Мужчина устало прикрыл глаза. Глубоко вздохнул, а затем произнёс ледяным тоном:
– Ни слова больше. Я знаю, что ты любила Марию, но не позволю выгораживать её.
– Да я и не выгораживаю, - экономка ничуть не испугалась гнева Алонсо. - Просто послушайте, что я узнала. А потом решайте сами.
Торрес-старший промолчал. Ему хотелось забыть последние три недели, как страшный сон. Поначалу он ужасно злился на Марию, ругал себя за то, что пустил её в свою семью. Но когда жизни дочери уже ничего не угрожало, почувствовал угрызения совести за свою грубость по отношению к русской.

Нет, Алонсо не был готов её простить, но всё-таки сожалел о том, что они так некрасиво расстались.
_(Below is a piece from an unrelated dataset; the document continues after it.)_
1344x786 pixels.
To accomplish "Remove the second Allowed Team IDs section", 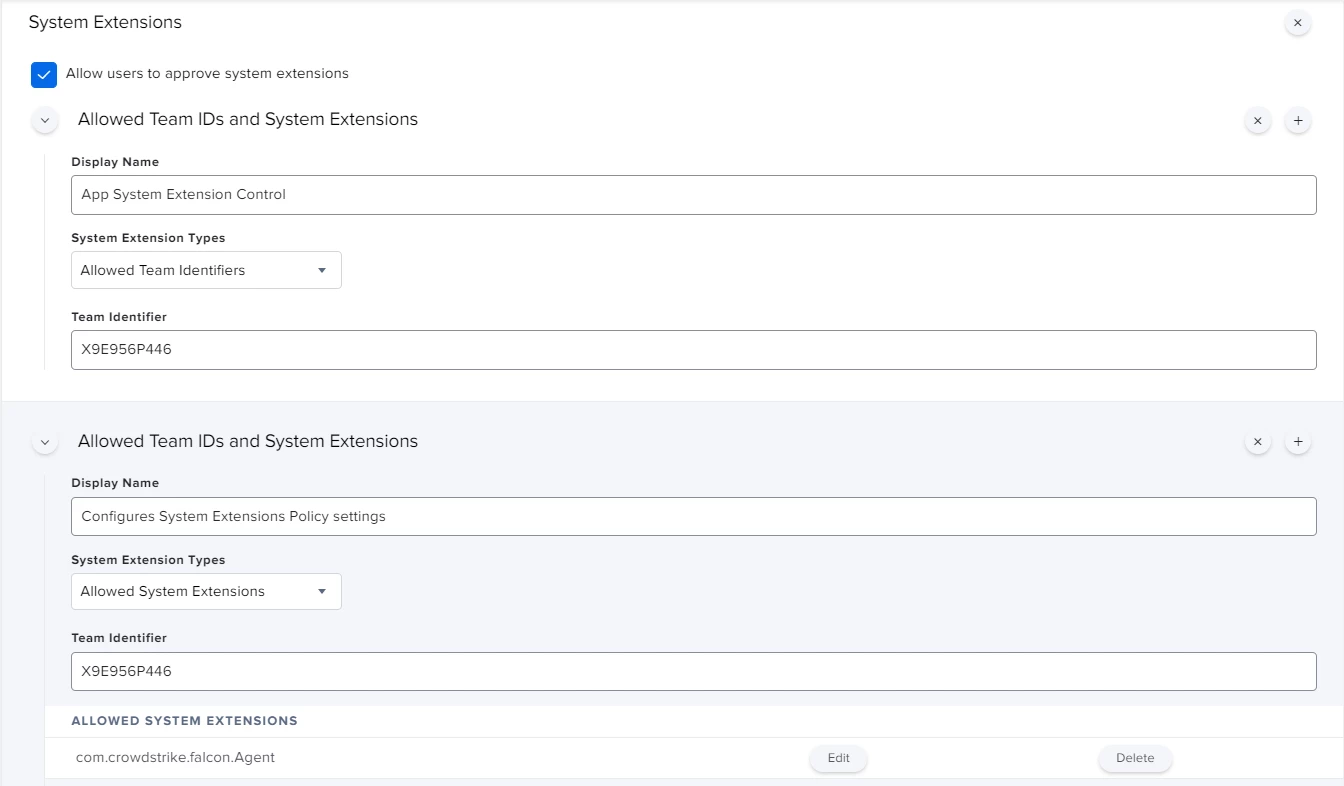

Хотя, если подумать, разве бывают красивые расставания? Как ни пытайся подсластить пилюлю, а одному из двоих в любом случае будет больно.

Несколько раз Торрес-старший хотел позвонить Маше, однако никак не мог придумать, что ей сказать. А ещё испанец боялся сорваться и предложить девушке встретиться. Ведь он скучал по ней с каждым днём всё больше. Вспоминал её небесно-голубые полные слёз глаза, исказившееся от боли лицо, когда она услышала, что между ними всё кончено. В такие моменты Алонсо становилось не по себе. Мысль, что он жестоко обидел человека, который его любил всем сердцем, не давала покоя.

– Помните Химену? – Росарио начала своё повествование издалека.

– Да, работала у нас горничной. Она уволилась недавно, - кивнул хозяин дома.

– Не уволилась. Я её уволила. А знаете за что? Девчонка по просьбе Пилар подкладывала сеньорите Марии вещи Вашей покойной жены.

– Господи! Росарио! Что за бред ты несёшь? – Алонсо потёр виски кончиками пальцев, как если бы у него болела голова.

­– На следующий день, после того, как сеньорита Мария уехала, я увидела, как Химена выходит из спальни Летисии. Поскольку туда никому нельзя заходить, кроме Вас и меня, то я решила проследить за горничной. Она явно нервничала и что-то прятала в кармане униформы. Я застала плутовку в гостевой спальне, где она прятала в тумбочку подвеску с рубинами. Химена ещё не успела узнать, что сеньорита Мария больше не живёт в нашем доме.

– Может, она просто хотела украсть украшение? А в комнату для прислуги положить побоялась, - предположил Торрес-старший.

– Нет, сеньор. Поначалу Химена отпиралась, мол, взяла подвеску, потому что не в чем идти на вечеринку, а потом обязательно бы вернула драгоценность. Но я хорошенько надавила, пригрозила полицией, и наглая девица призналась. Пилар заплатила ей, чтобы та издевалась над Марией: подкладывала вещи и потом незаметно убирала их. Если не верите, то можете сами поговорить с бывшей горничной. Вот её адрес, - Росарио положила на стол клочок бумаги.

– Почему ты сразу не рассказала мне об этом случае?

– В тот день Исабель только отошла от наркоза. Я не хотела лишний раз нервировать Вас. Но это ещё не всё. Калитку, через которую малышка выбежала на проезжую часть, тоже открыла Химена или сама Пилар. Здесь возможны оба варианта.

Алонсо стало душно. Ворот рубашки-поло показался слишком тесным. Мужчина часто задышал и расстегнул две пуговицы.

– Это очень серьёзное обвинение, Росарио, - произнёс он, вставая с кресла и направляясь к бару за бренди. – У тебя есть доказательства?

– Понимаете, я всё думала, думала и пришла к выводу, что слишком много совпадений. Когда Исабель отравилась арахисовым маслом, Пилар была у нас в гостях. Когда произошёл несчастный случай – тоже. А тут ещё выяснилось, что по её просьбе Марию пытались запугать, выставить сумасшедшей. Тогда я решила поговорить с садовником, уточнить, не замечал ли он ничего подозрительного в саду в последнее время. Он рассказал, что незадолго до трагедии Пилар якобы искала Исабель в саду, но не нашла. Поэтому спросила, не могла ли девочка выйти на улицу через запасную калитку. Игнасио ответил, что это невозможно, так как та дверь всегда закрыта на ключ. Если горничная помогала Пилар издеваться над Марией, то ей также ничего не стоило стащить ключи, чтобы подставить русскую. По-моему, здесь всё очевидно. Мария не знала про пищевую аллергию Вашей дочери, не знала, где лежат ключи от калитки в саду, а Пилар знала. И она единственная, кому не нравилась русская.